# Acer Aspire 5755g or HP dv-6119tx



## ron_devon (Aug 13, 2011)

I had made up my mind on buying the HP Pavilion dv6-6119tx, but just yesterday I came across the specs of Acer Aspire 5755g.
I was not able to gather much info about the latter, or about the date of its release in India or availibilty.

Both laptops 've got similar specs. 6119tx offers a DDR5 memory for the GPU while 5755g has Nvidia 540M with 2gb integrated RAM. 6119tx has two 3.0 ports to 5775g's one. 6119tx has Beats Audio while i don't have much idea on Acer's sound quality.

I would like to know which one would be the better buy?
My budget is around 46-47k and I'm looking for a gaming laptop.

(My first post on the Digit Forum  Would like to get more active!)


----------



## Ishu Gupta (Aug 13, 2011)

6140TX is better than both of them. 48k.


----------



## d6bmg (Aug 14, 2011)

Ishu Gupta said:


> 6140TX is better than both of them. 48k.



Yes, +1. DDR5 gpu memory would be very helpful in gaming scenarios.


----------



## arsenalfan001 (Aug 14, 2011)

Two options.
1. HP 6140tx - 48-50K (i7 & 1GB ddr5 6770 - 15") depending on the area.
2. HP 3016tx - 40-42K (i5 & 1GB ddr5 6750 - 14")
If you are ok with 14" and i5, go for the second one.

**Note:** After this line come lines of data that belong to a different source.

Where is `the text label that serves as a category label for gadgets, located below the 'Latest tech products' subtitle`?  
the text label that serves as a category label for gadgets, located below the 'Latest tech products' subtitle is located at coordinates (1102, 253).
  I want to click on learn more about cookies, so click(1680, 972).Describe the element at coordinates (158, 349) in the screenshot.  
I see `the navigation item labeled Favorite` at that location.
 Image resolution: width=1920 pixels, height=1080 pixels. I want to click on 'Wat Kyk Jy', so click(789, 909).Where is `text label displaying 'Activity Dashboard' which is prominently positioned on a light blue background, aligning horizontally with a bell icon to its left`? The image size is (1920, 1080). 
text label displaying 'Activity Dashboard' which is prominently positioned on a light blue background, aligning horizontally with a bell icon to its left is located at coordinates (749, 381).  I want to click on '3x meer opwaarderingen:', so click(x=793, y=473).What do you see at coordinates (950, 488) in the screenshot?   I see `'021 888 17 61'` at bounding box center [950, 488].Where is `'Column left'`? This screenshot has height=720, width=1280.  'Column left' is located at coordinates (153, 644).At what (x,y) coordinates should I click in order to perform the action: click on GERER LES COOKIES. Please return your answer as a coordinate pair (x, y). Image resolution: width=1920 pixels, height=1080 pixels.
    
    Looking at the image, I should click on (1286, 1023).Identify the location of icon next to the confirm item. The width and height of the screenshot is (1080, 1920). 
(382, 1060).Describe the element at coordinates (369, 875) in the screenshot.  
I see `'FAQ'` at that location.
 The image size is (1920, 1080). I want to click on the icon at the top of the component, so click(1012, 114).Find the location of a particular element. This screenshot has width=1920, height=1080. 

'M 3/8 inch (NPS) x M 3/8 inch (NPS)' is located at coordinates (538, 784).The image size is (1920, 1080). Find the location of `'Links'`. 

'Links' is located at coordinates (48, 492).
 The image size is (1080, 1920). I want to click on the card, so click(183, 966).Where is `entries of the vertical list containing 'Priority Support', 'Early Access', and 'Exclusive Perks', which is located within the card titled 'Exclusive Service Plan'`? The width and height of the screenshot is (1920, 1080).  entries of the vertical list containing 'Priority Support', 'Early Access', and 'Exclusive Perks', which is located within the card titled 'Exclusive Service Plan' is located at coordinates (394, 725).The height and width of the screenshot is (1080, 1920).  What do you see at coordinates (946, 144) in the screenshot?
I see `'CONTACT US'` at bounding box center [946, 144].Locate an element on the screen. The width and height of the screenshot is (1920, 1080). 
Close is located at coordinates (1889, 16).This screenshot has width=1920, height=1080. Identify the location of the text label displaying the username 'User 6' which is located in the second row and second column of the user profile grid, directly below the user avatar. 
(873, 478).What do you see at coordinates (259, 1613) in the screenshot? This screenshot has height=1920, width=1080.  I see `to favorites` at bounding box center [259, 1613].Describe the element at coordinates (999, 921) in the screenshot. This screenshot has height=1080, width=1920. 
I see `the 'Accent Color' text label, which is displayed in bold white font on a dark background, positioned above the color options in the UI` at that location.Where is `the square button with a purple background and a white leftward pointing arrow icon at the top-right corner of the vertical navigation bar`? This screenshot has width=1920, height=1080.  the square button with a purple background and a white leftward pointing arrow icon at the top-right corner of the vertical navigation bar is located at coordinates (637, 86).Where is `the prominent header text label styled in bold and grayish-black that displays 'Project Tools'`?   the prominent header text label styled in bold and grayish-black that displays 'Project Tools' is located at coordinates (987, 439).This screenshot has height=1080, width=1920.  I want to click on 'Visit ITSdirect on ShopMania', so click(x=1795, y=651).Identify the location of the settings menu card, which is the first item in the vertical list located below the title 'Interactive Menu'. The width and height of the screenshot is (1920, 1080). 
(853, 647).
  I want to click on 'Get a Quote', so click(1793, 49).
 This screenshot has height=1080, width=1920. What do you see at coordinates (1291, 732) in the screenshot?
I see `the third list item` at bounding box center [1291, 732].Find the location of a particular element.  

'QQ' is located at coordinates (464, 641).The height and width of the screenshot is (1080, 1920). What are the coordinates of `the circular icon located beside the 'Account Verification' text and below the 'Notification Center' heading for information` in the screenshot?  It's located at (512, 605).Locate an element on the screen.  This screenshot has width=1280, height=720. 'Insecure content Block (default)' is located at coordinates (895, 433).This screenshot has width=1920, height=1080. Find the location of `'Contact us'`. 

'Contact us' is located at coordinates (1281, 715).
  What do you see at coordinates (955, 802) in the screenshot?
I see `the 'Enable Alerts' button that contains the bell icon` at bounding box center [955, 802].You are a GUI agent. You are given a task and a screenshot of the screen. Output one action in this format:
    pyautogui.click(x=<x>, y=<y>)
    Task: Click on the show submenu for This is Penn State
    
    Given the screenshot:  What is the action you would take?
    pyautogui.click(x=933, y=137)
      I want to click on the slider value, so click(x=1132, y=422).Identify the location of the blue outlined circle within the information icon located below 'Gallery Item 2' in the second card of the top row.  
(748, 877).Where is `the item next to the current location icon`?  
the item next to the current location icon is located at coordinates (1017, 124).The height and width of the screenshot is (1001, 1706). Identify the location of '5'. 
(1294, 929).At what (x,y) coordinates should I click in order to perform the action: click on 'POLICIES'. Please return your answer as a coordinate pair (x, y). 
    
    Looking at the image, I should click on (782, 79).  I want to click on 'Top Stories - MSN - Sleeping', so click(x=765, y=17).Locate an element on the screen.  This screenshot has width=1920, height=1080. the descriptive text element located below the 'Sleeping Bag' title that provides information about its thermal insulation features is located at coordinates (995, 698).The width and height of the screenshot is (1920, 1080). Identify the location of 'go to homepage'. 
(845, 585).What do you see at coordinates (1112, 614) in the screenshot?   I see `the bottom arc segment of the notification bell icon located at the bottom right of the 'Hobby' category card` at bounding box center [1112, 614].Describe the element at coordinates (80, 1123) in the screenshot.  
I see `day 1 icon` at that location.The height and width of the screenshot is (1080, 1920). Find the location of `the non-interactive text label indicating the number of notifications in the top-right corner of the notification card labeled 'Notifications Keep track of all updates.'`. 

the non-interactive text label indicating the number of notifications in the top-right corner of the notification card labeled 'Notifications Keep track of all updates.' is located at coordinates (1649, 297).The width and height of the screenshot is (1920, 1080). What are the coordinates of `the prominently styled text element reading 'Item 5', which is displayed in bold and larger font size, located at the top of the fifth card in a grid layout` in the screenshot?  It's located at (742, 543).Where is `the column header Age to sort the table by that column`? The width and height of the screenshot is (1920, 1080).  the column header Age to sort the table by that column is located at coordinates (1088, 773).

Invest in a good keyboard and mouse combo + cooling pad.


----------



## ron_devon (Aug 14, 2011)

Thanx for the suggestion, guys. 6140tx sounds the real deal to me.
But why is no information available about this laptop regarding the specs or price?
And going through some other posts, heard it's available just in the Croma Stores. I'm from Kolkata (which doesnt have any)
How do i get to buy it?


And one more thing, Digit has some really tough random questions to ask before it lets me post.


----------



## pranav0091 (Aug 16, 2011)

ron_devon said:


> And one more thing, Digit has some really tough random questions to ask before it lets me post.



Post more, and they disappear


----------



## Dw::Wolverine:: (Sep 21, 2011)

ron_devon said:


> I'm from Kolkata (which doesnt have any)
> How do i get to buy it?




Me too from kolkata but I heard of Croma retail store at South city mall . lets see.


----------



## kg11sgbg (Sep 22, 2011)

ron_devon said:


> Thanx for the suggestion, guys. 6140tx sounds the real deal to me.
> But why is no information available about this laptop regarding the specs or price?
> And going through some other posts, heard it's available just in the Croma Stores. I'm from Kolkata (which doesnt have any)
> How do i get to buy it?
> ...



@Ron,why don't you try the Cyberworks(opp. to Raj Bhavan) at Esplanade Mansion?
It is a showroom of HP/Compaq.


----------



## red dragon (Sep 22, 2011)

There is no Croma in south city mall.
There is one HP shop in Park Street,also computer Exchange used to stock them.


----------